## EXERCISE DESCRIPTION
Copy out each line of the entries below in which the string "header" appears.

## INPUT MATERIAL

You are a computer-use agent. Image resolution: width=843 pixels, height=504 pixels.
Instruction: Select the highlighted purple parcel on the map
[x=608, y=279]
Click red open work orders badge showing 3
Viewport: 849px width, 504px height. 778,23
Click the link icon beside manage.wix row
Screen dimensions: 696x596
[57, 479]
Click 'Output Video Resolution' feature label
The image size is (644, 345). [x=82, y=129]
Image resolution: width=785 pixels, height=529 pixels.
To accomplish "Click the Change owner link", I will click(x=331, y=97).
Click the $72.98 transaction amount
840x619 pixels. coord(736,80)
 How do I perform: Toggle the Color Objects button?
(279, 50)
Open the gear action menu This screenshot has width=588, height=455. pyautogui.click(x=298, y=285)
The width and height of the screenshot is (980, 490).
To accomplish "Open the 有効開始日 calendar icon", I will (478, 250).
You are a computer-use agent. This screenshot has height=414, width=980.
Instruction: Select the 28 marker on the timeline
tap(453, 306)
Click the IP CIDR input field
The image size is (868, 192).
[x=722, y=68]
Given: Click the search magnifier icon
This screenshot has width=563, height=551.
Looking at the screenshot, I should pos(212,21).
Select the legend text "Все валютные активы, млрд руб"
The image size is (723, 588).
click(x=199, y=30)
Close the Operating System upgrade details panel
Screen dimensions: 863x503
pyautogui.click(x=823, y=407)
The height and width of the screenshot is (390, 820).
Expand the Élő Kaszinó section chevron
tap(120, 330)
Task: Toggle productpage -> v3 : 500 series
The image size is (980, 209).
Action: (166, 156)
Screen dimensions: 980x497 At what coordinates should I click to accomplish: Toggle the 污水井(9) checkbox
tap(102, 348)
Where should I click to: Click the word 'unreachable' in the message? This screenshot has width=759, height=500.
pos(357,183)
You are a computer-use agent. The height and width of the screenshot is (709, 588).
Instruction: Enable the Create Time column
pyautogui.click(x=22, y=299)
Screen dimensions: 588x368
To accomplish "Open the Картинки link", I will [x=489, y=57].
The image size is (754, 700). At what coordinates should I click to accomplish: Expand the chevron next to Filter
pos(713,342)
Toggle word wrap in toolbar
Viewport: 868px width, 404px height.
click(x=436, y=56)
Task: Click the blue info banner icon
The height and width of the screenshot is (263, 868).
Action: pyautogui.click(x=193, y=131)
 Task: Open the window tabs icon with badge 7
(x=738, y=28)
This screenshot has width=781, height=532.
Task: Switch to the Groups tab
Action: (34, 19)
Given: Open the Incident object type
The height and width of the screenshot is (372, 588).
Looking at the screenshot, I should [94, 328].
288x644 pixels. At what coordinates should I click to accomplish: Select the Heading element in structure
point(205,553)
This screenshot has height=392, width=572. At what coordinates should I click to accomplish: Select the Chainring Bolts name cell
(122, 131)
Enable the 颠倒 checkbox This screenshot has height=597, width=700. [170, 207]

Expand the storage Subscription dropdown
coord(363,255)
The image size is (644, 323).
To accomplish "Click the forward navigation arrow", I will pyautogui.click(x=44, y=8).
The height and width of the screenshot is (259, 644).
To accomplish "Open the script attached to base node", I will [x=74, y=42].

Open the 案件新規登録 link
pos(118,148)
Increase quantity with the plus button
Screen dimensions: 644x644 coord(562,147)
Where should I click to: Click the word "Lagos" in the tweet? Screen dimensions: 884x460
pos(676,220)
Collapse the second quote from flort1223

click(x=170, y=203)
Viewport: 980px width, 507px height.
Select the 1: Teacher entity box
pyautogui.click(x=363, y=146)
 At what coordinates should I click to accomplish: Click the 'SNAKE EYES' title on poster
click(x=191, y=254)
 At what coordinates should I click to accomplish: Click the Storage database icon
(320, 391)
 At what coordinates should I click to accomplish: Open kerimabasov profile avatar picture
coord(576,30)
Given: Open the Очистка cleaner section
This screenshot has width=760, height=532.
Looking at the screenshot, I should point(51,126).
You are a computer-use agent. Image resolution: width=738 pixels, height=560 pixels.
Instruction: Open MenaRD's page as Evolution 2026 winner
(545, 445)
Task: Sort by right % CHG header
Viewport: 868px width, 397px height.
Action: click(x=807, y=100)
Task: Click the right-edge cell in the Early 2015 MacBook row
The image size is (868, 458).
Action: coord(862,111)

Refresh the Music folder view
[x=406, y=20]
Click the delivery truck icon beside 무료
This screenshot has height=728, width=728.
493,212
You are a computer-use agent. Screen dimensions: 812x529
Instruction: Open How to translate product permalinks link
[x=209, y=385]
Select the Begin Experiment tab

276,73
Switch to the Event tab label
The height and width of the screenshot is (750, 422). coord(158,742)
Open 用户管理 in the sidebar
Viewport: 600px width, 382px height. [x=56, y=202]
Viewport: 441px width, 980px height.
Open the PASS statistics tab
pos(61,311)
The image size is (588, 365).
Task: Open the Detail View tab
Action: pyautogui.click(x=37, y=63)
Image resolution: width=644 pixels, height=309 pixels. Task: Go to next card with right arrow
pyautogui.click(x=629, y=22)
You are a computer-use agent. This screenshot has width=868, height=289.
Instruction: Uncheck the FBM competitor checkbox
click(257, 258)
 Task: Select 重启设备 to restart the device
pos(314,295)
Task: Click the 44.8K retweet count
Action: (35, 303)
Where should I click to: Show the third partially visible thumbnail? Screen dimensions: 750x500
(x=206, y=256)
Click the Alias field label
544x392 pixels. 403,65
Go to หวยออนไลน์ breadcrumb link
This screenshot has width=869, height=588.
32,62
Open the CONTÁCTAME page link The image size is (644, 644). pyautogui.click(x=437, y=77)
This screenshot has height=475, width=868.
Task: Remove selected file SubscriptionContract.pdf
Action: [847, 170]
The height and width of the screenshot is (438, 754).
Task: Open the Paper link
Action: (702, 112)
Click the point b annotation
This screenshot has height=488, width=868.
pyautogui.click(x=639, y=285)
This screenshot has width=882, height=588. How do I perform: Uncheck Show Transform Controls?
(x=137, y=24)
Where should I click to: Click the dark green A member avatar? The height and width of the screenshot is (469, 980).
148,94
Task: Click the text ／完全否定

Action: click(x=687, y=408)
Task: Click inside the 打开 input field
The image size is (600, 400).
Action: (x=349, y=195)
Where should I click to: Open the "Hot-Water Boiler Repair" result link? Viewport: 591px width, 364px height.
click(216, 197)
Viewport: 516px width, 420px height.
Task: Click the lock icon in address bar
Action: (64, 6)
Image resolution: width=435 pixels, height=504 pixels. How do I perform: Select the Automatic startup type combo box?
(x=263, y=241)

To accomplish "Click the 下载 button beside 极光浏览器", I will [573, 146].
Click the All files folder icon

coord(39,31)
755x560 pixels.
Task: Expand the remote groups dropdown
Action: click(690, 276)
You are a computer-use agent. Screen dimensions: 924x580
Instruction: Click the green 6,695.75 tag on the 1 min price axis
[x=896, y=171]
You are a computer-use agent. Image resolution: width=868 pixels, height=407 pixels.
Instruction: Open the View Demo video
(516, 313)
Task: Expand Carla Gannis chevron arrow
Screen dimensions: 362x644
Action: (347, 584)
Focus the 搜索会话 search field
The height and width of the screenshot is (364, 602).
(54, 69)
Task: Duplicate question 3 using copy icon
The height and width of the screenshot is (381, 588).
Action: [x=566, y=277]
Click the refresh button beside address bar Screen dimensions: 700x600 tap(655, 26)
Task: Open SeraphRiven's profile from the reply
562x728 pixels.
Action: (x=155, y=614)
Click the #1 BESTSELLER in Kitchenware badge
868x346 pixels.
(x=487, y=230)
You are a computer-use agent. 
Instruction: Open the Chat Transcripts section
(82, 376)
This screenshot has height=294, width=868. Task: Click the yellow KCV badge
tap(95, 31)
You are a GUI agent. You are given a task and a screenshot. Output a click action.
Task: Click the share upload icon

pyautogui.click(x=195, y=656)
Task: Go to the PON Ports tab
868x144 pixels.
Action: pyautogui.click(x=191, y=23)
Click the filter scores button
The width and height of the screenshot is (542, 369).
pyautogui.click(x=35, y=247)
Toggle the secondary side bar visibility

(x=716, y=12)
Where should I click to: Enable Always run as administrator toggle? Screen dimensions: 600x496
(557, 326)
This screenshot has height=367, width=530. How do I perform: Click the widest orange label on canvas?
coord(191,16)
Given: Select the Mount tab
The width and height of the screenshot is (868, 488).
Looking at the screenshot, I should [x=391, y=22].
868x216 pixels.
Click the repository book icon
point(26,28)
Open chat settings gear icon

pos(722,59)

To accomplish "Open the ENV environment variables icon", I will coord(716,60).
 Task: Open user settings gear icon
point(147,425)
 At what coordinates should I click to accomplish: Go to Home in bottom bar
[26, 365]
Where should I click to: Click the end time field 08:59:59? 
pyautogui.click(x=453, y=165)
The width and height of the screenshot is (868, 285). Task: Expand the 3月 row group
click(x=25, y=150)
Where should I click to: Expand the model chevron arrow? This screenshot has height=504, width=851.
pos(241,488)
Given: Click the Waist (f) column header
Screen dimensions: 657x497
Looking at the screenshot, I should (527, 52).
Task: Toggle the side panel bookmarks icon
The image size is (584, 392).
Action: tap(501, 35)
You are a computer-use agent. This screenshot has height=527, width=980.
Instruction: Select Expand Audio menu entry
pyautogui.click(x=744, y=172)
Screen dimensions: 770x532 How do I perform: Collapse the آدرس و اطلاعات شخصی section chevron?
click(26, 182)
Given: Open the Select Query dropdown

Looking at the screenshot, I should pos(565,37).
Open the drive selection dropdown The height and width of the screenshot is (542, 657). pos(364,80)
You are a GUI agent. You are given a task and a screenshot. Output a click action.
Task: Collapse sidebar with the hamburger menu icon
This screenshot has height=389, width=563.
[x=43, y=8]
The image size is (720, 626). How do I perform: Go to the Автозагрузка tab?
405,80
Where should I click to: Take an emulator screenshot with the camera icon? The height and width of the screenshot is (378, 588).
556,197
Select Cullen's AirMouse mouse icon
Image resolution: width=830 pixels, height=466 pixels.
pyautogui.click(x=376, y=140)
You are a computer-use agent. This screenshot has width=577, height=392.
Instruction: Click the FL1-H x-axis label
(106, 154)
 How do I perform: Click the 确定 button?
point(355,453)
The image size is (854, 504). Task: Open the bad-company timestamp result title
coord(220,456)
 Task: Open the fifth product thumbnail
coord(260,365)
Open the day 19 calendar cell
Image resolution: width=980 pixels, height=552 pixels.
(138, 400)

## YOUR SOLUTION
Task: Sort by right % CHG header
Given: Click the Waist (f) column header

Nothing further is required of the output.